(Dataset entries)
= Beginning of Section =

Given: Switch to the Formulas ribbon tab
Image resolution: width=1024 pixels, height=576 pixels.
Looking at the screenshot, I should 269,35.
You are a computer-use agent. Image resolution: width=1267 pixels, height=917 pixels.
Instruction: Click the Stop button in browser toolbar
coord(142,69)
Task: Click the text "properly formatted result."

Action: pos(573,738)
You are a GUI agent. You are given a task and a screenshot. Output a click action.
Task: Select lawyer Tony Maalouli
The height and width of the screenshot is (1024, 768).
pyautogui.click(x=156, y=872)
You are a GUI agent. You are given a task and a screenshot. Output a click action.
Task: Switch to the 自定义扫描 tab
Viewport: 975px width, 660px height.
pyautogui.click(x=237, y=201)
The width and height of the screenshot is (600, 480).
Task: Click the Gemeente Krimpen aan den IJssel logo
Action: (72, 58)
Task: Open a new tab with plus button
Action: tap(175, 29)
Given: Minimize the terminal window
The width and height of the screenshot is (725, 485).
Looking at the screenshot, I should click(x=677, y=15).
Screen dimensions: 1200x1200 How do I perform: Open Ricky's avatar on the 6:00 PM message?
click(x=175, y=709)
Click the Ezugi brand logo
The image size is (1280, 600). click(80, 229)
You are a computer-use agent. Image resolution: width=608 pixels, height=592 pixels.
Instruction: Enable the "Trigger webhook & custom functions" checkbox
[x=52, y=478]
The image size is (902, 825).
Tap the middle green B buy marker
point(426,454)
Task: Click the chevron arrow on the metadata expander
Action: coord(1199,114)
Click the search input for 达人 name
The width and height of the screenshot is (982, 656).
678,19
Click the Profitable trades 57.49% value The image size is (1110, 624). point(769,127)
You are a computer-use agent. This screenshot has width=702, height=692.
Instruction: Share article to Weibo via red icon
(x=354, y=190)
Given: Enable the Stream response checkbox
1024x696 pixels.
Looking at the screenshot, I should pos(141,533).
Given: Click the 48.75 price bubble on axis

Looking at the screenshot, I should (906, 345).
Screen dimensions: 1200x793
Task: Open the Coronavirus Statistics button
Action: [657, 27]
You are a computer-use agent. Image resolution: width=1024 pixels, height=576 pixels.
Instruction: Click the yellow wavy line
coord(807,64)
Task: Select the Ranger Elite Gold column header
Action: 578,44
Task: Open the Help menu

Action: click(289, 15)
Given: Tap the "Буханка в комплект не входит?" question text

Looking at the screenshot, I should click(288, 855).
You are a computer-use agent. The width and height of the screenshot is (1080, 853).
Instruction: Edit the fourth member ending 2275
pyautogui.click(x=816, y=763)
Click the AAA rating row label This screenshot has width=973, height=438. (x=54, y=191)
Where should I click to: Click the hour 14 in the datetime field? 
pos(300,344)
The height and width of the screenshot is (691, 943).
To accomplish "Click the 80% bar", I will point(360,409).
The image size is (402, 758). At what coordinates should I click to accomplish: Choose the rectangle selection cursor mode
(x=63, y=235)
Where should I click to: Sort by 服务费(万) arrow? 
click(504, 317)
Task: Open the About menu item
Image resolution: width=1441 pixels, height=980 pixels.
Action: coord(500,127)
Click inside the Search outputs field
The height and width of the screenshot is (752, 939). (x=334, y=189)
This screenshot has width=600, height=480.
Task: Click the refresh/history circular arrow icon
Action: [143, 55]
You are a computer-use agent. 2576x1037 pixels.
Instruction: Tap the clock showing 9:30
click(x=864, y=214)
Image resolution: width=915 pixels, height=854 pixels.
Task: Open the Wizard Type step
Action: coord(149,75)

= End of Section =

* EXERCISE *
Restate the records word for word, keeping every line.

* TASK ANSWER *
Given: Switch to the Formulas ribbon tab
Image resolution: width=1024 pixels, height=576 pixels.
Looking at the screenshot, I should 269,35.
You are a computer-use agent. Image resolution: width=1267 pixels, height=917 pixels.
Instruction: Click the Stop button in browser toolbar
coord(142,69)
Task: Click the text "properly formatted result."

Action: pos(573,738)
You are a GUI agent. You are given a task and a screenshot. Output a click action.
Task: Select lawyer Tony Maalouli
The height and width of the screenshot is (1024, 768).
pyautogui.click(x=156, y=872)
You are a GUI agent. You are given a task and a screenshot. Output a click action.
Task: Switch to the 自定义扫描 tab
Viewport: 975px width, 660px height.
pyautogui.click(x=237, y=201)
The width and height of the screenshot is (600, 480).
Task: Click the Gemeente Krimpen aan den IJssel logo
Action: (72, 58)
Task: Open a new tab with plus button
Action: tap(175, 29)
Given: Minimize the terminal window
The width and height of the screenshot is (725, 485).
Looking at the screenshot, I should click(x=677, y=15).
Screen dimensions: 1200x1200 How do I perform: Open Ricky's avatar on the 6:00 PM message?
click(x=175, y=709)
Click the Ezugi brand logo
The image size is (1280, 600). click(80, 229)
You are a computer-use agent. Image resolution: width=608 pixels, height=592 pixels.
Instruction: Enable the "Trigger webhook & custom functions" checkbox
[x=52, y=478]
The image size is (902, 825).
Tap the middle green B buy marker
point(426,454)
Task: Click the chevron arrow on the metadata expander
Action: coord(1199,114)
Click the search input for 达人 name
The width and height of the screenshot is (982, 656).
678,19
Click the Profitable trades 57.49% value The image size is (1110, 624). point(769,127)
You are a computer-use agent. This screenshot has width=702, height=692.
Instruction: Share article to Weibo via red icon
(x=354, y=190)
Given: Enable the Stream response checkbox
1024x696 pixels.
Looking at the screenshot, I should pos(141,533).
Given: Click the 48.75 price bubble on axis

Looking at the screenshot, I should (906, 345).
Screen dimensions: 1200x793
Task: Open the Coronavirus Statistics button
Action: [657, 27]
You are a computer-use agent. Image resolution: width=1024 pixels, height=576 pixels.
Instruction: Click the yellow wavy line
coord(807,64)
Task: Select the Ranger Elite Gold column header
Action: 578,44
Task: Open the Help menu

Action: click(289, 15)
Given: Tap the "Буханка в комплект не входит?" question text

Looking at the screenshot, I should click(288, 855).
You are a computer-use agent. The width and height of the screenshot is (1080, 853).
Instruction: Edit the fourth member ending 2275
pyautogui.click(x=816, y=763)
Click the AAA rating row label This screenshot has width=973, height=438. (x=54, y=191)
Where should I click to: Click the hour 14 in the datetime field? 
pos(300,344)
The height and width of the screenshot is (691, 943).
To accomplish "Click the 80% bar", I will point(360,409).
The image size is (402, 758). At what coordinates should I click to accomplish: Choose the rectangle selection cursor mode
(x=63, y=235)
Where should I click to: Sort by 服务费(万) arrow? 
click(504, 317)
Task: Open the About menu item
Image resolution: width=1441 pixels, height=980 pixels.
Action: coord(500,127)
Click inside the Search outputs field
The height and width of the screenshot is (752, 939). (x=334, y=189)
This screenshot has width=600, height=480.
Task: Click the refresh/history circular arrow icon
Action: [143, 55]
You are a computer-use agent. 2576x1037 pixels.
Instruction: Tap the clock showing 9:30
click(x=864, y=214)
Image resolution: width=915 pixels, height=854 pixels.
Task: Open the Wizard Type step
Action: coord(149,75)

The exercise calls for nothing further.